I think there's a lot of scenes that are picking up right now. Crowdfunding is definitely a way that a lot of independent artists, and even established independent artists, are funding their albums. There's less and less people on major labels. The indie rock scene is big and the indie pop scene is big – bands like Arcade Fire. Of course, hip-hop and R&B – The Weeknd and Drake are two massive, massive artists. Obviously R&B is mostly an American scene but has a pretty big part of the charts right now and there's a lot of producers of that genre in Canada, and writers – some big guys writing for people like Miley Cyrus. 'Wrecking Ball' was written by a Canadian guy. So I think there's a lot of different pockets in Canada that are doing really well. Where I see my music is mostly on the soul side. I'm definitely not going for the same sound as The Weeknd or Drake, but it's exciting to me to see their success and see how that fits into the Canadian answer to what's happening in American R&B.

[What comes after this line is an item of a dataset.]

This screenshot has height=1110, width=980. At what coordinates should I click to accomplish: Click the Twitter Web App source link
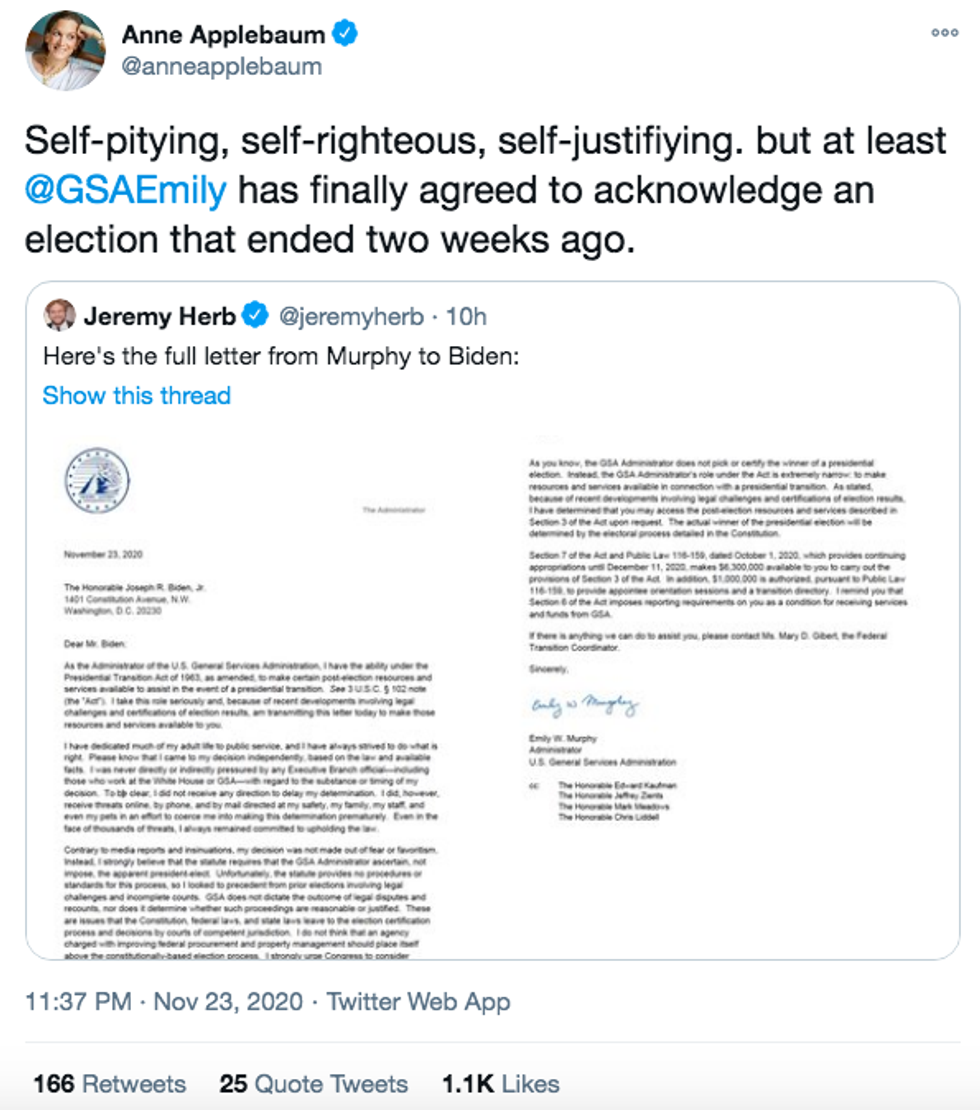[419, 1002]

When I was there, there was very much that sense that the United States was so physically present, for one thing, so Canada was holding the line at the border but also holding a cultural line against the US. Obviously you can't help but be influenced by what's sitting right below you but at the same time, for a lot of Canadian artists it almost seemed like a challenge and it seemed to generate a lot of creativity and not defiance, but that sense of wanting to do really well and work really hard to make a different identity.
I think so. And luckily the government of Canada supports that, in that they've recognised long ago that if they don't actively support Canadian culture, it will just get swallowed up. Not that we don't have a separate identity, but numbers wise we're such a small country compared to their population and also the fact that their major, number one export is entertainment. So, as a result, it's very competitive but there are government grants that are funded, mainly via radio stations, where you can apply as an artist to get funding to make records or to support your record. And that's a big reason, I think, why Canadian music is doing well – because we have been lucky enough to get some of that funding and actually have a fighting chance in the marketplace.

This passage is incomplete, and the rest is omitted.